By Nidhi Chopra
At the risk of sounding like I am a complete loser who needs a life, I confess that my go-to activity when I’m upset or need to think is pottering around my house organizing everyone’s wardrobes and toiletries.
According to the husband, anyone who prefers to spend Saturday morning taking out every single item from one’s wardrobe only to reorganize and put it back is in need of help. I simply see it as doing the good people on Pinterest a huge favor by beta-testing their ideas on organizing the home, and leaving meticulous comments on what works and what is downright impractical!
I also believe that Marie Kondo and I were sisters in another lifetime. I was exposed to the KonMari method much before her big Netflix debut. I used to pore over her books and marvelled at how she folded and organized. She has a very interesting take on tidying up. She simply requests you to hold each object present in your home or wardrobe and ask yourself, “Does this spark joy?” If it does, you keep it and if your answer is “No”, then you thank the object and let go of it.
I use the KonMari method in almost all aspects of my life now. From old photographs to the seventh tooth that gets presented to me for safekeeping by the resident eight-year old. Storing yet another milk tooth does not spark joy in me so off it goes in the trash when no-one’s looking. However, what really got me completely converted on the efficacy of this method is when I started practicing it on all my personal relationships about two years ago.

────

## ACTIONS TO TAKE
• A. Answer these questions about the essay on tidying:
(i) What does the writer do around the house when upset or needing to think?
(ii) What question does Marie Kondo ask you to put to each object?
(iii) About how long ago did the writer begin applying the method to personal relationships?
• B. Rewrite the essay on tidying from "According to the" up to and including "let go of it.", changing "Pinterest" to "Instagram".

────

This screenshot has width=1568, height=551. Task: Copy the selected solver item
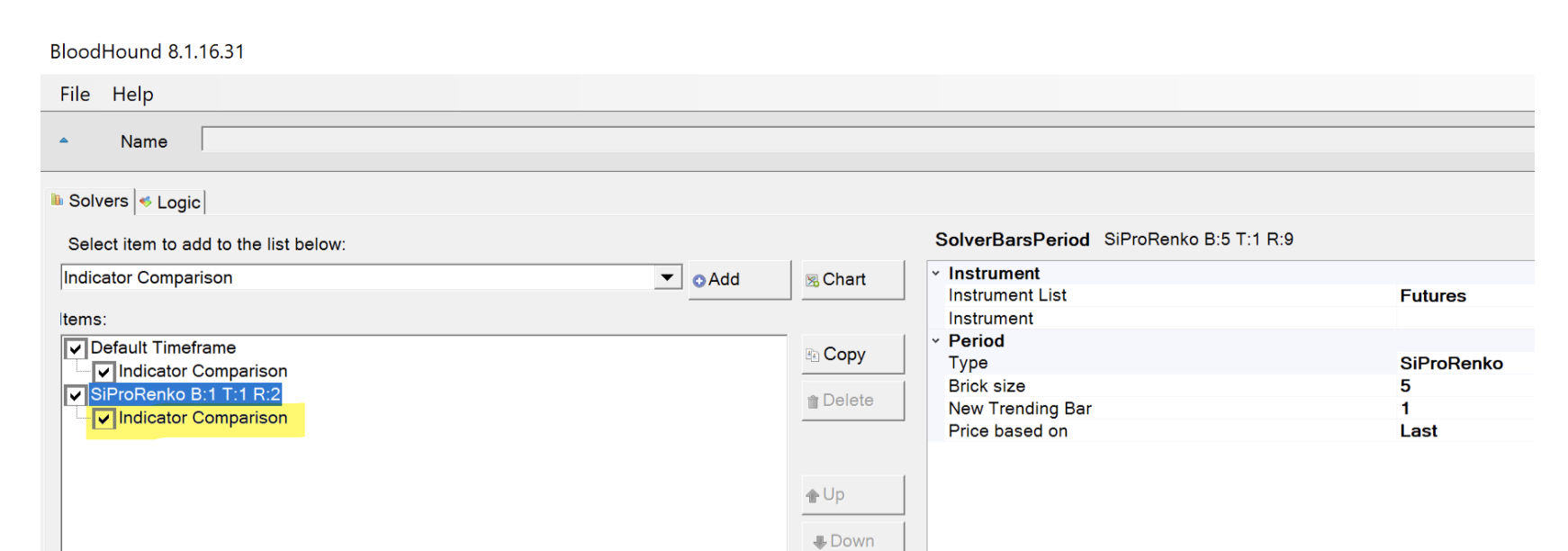click(852, 355)
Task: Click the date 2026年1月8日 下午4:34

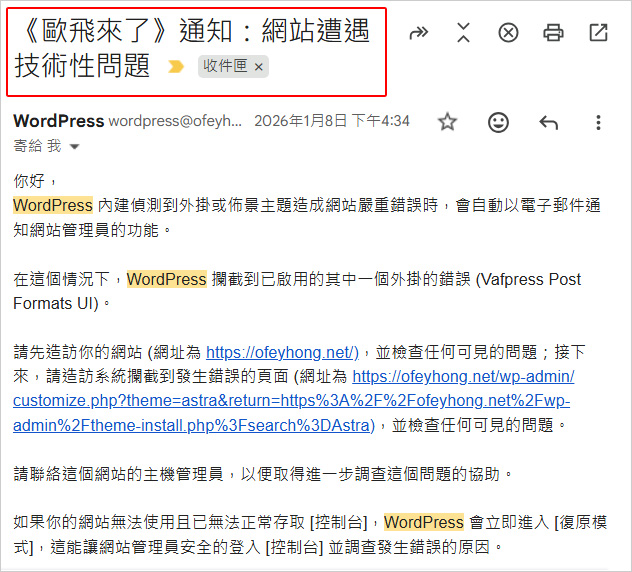Action: 331,122
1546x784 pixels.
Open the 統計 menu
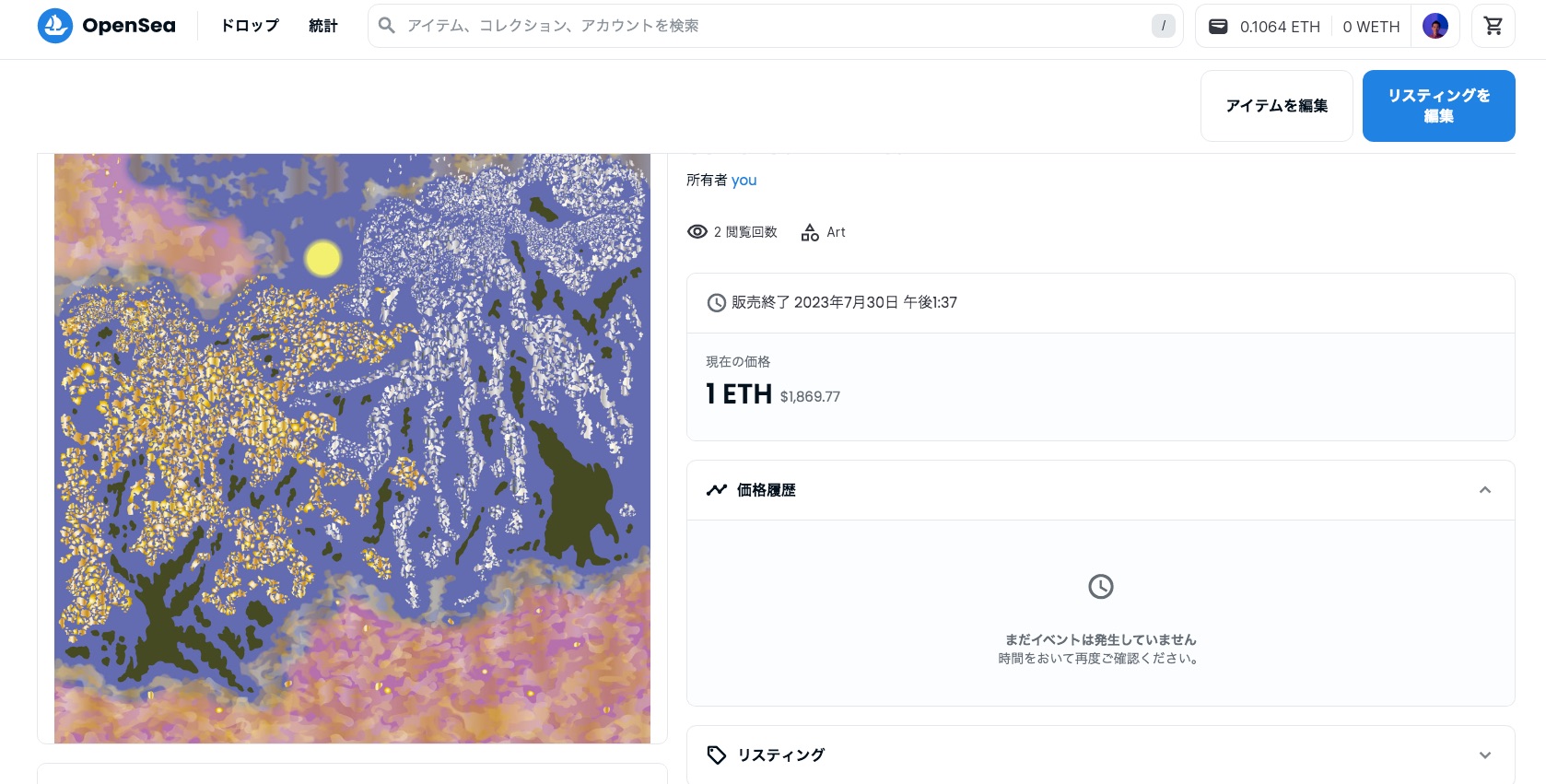point(323,26)
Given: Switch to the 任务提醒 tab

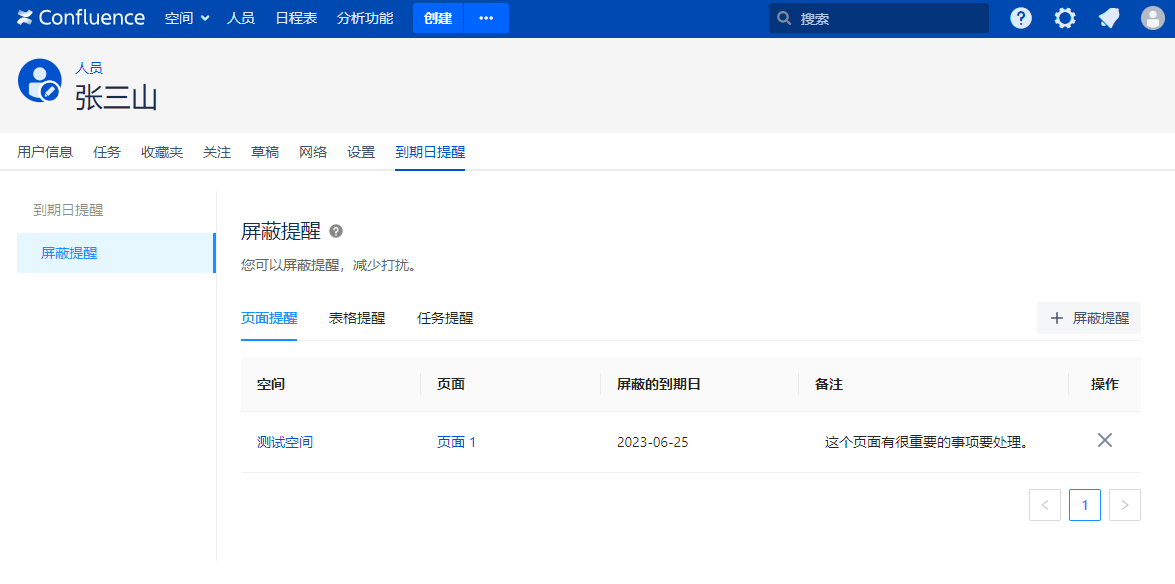Looking at the screenshot, I should [445, 318].
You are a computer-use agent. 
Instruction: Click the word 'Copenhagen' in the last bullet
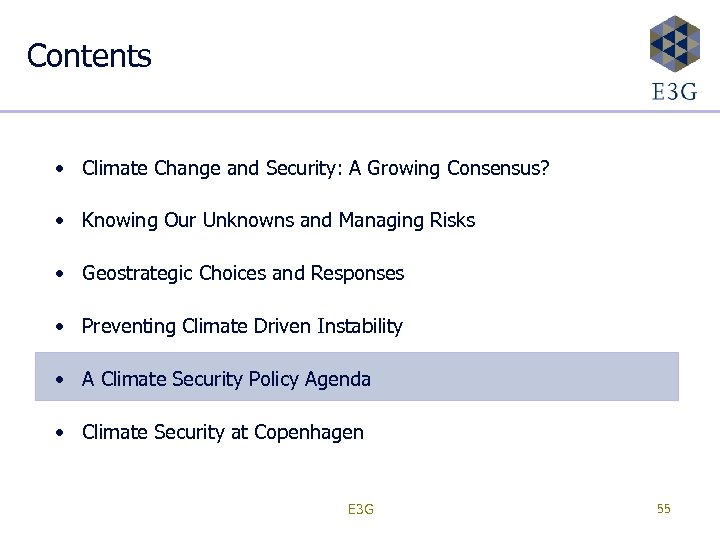(x=309, y=432)
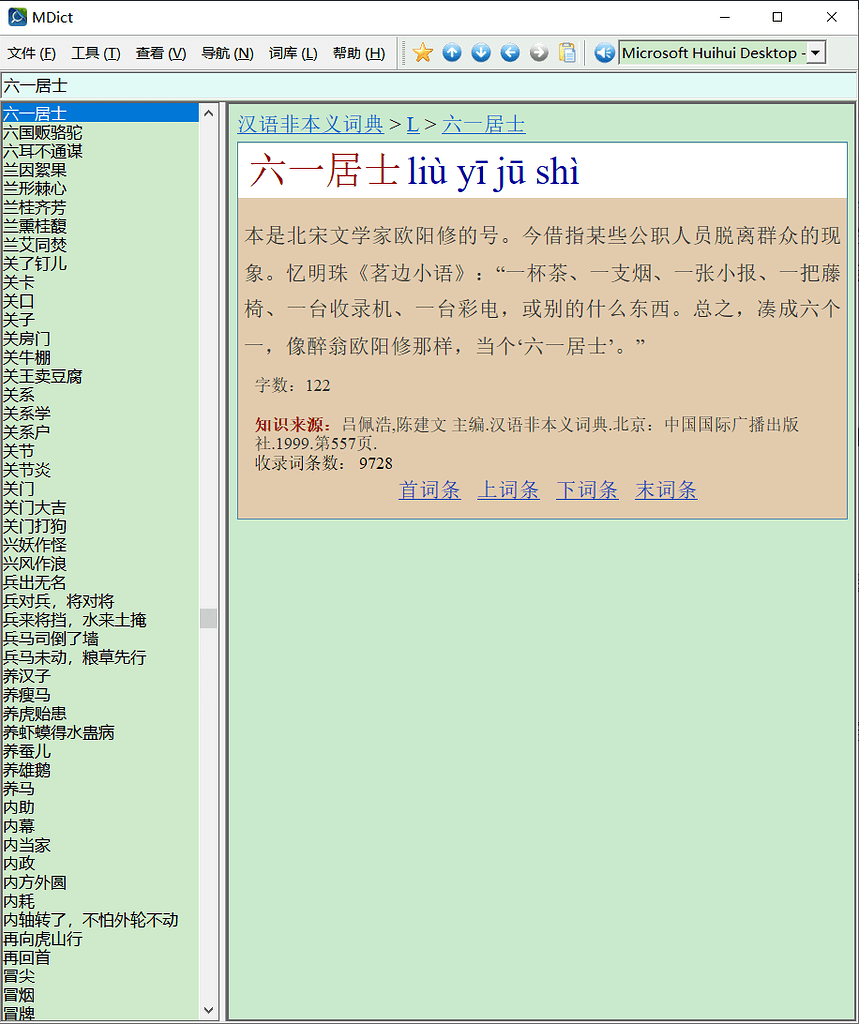The image size is (859, 1024).
Task: Open the 词库 (L) menu
Action: pos(293,54)
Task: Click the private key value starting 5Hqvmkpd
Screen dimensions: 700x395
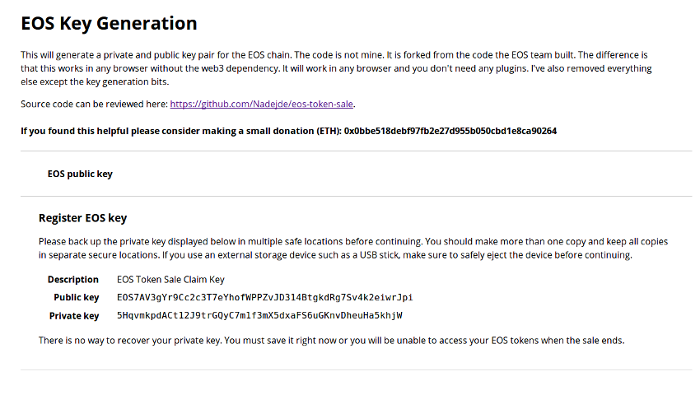Action: [x=259, y=316]
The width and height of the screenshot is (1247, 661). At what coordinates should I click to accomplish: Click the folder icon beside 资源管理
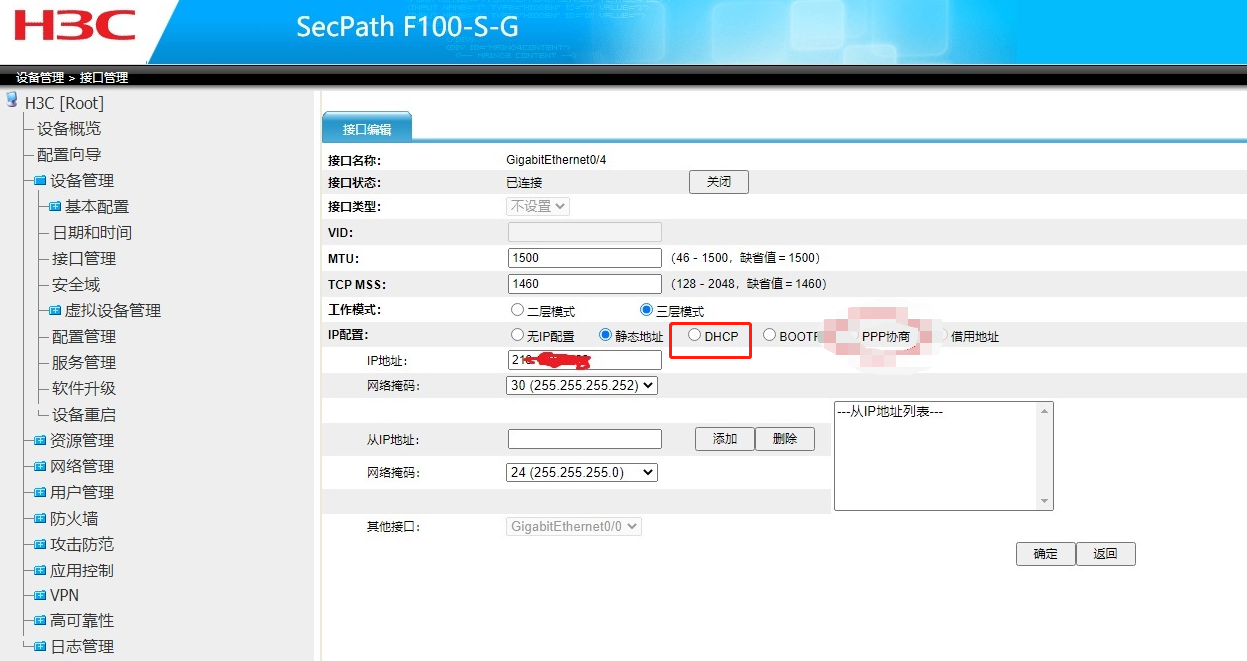pos(40,441)
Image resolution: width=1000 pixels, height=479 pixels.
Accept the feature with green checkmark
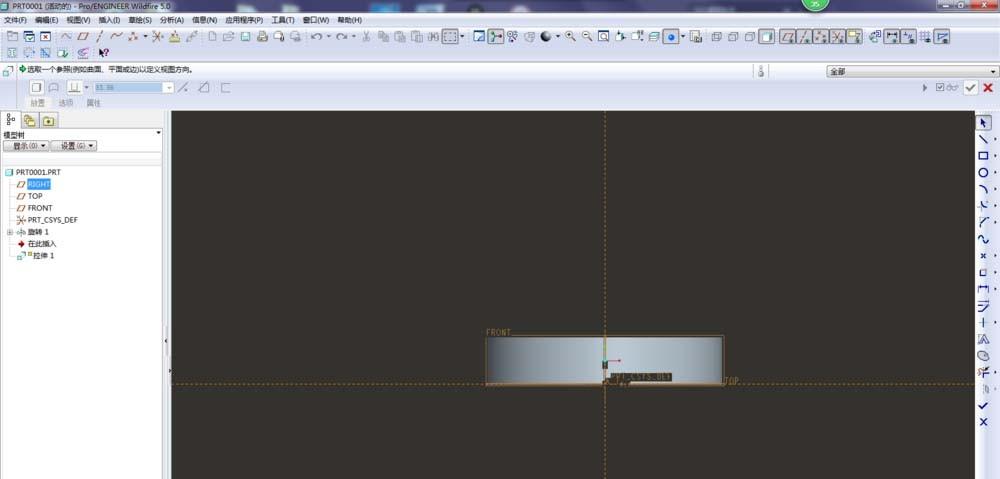pyautogui.click(x=970, y=88)
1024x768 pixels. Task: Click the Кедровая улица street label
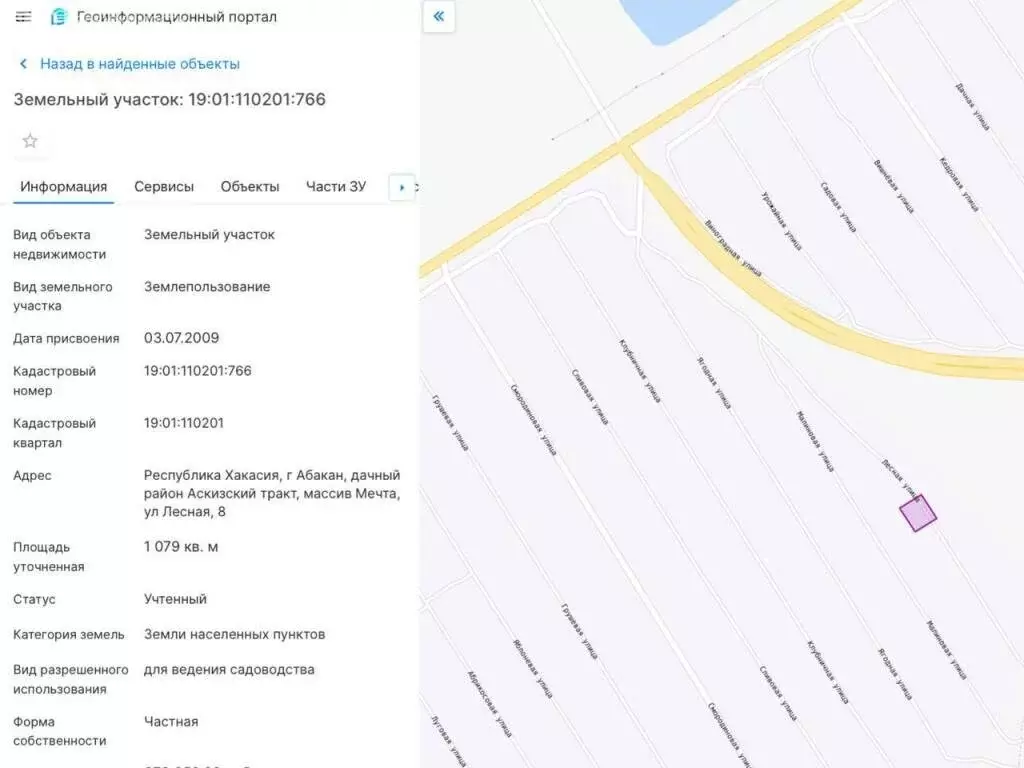click(958, 185)
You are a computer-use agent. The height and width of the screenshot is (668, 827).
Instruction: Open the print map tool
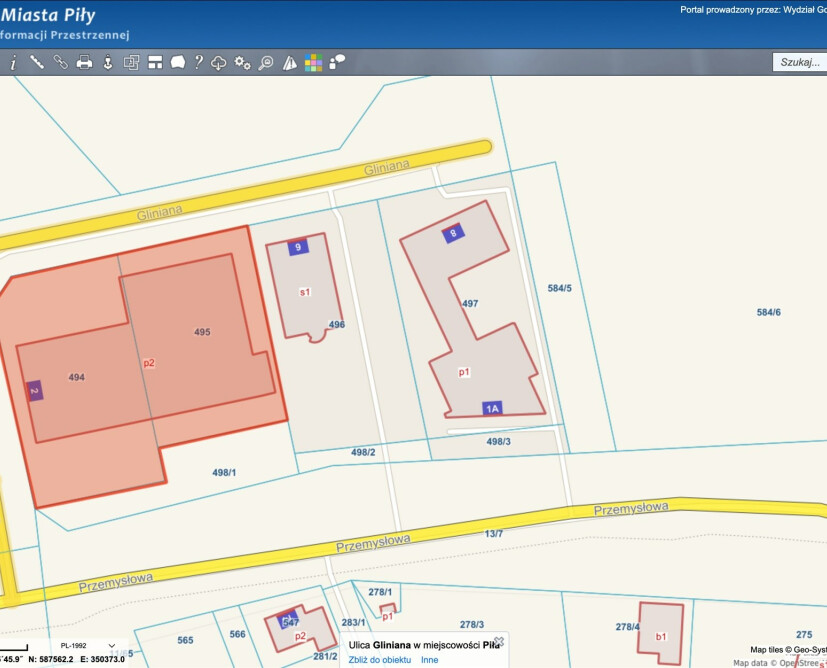[84, 62]
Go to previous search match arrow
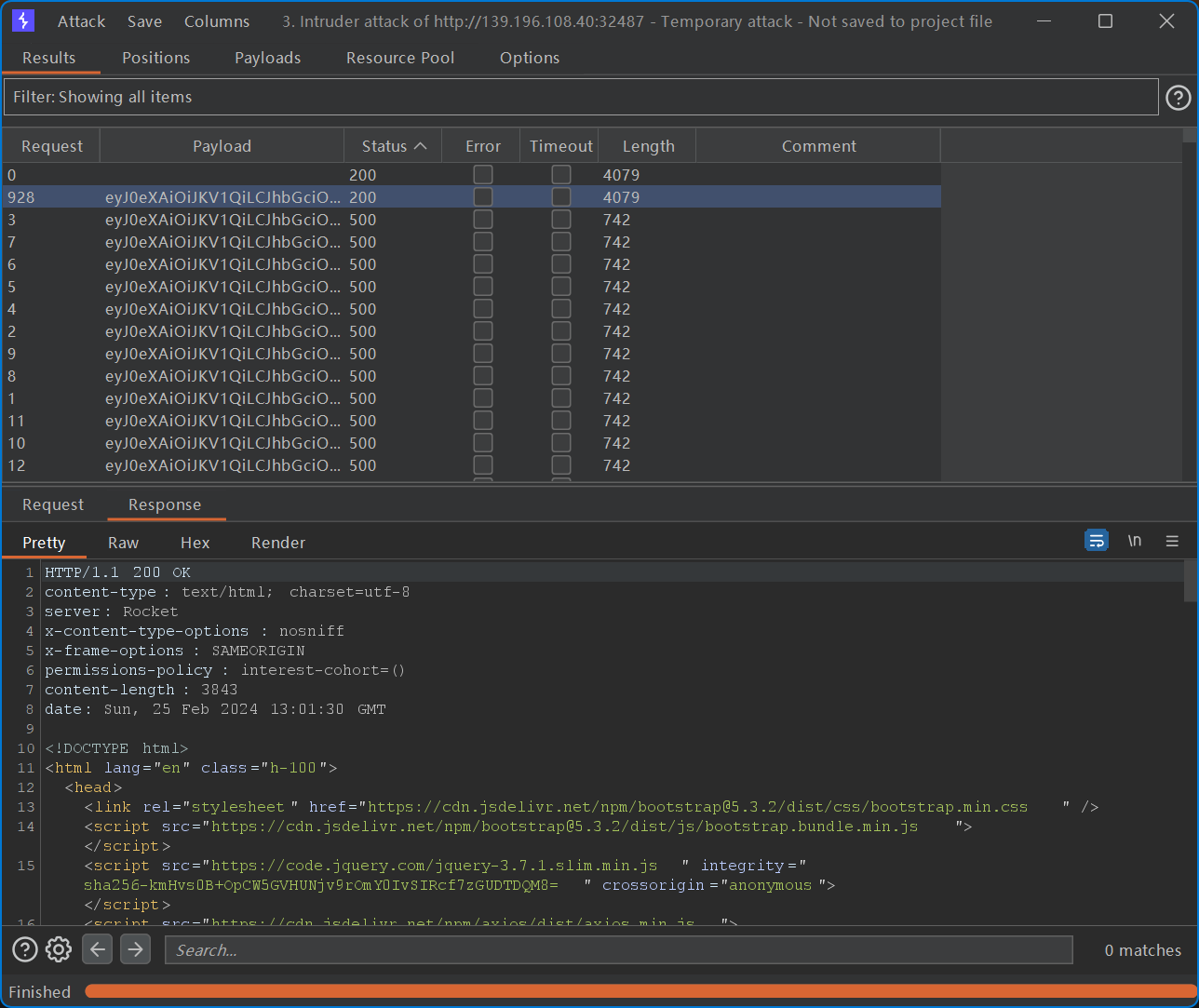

────

## SOLUTIONS TO THE TASKS
• A.
(i) The writer potters around the house, organizing everyone's wardrobes and toiletries.
(ii) "Does this spark joy?"
(iii) About two years ago.

• B.
According to the husband, anyone who prefers to spend Saturday morning taking out every single item from one’s wardrobe only to reorganize and put it back is in need of help. I simply see it as doing the good people on Instagram a huge favor by beta-testing their ideas on organizing the home, and leaving meticulous comments on what works and what is downright impractical!
I also believe that Marie Kondo and I were sisters in another lifetime. I was exposed to the KonMari method much before her big Netflix debut. I used to pore over her books and marvelled at how she folded and organized. She has a very interesting take on tidying up. She simply requests you to hold each object present in your home or wardrobe and ask yourself, “Does this spark joy?” If it does, you keep it and if your answer is “No”, then you thank the object and let go of it.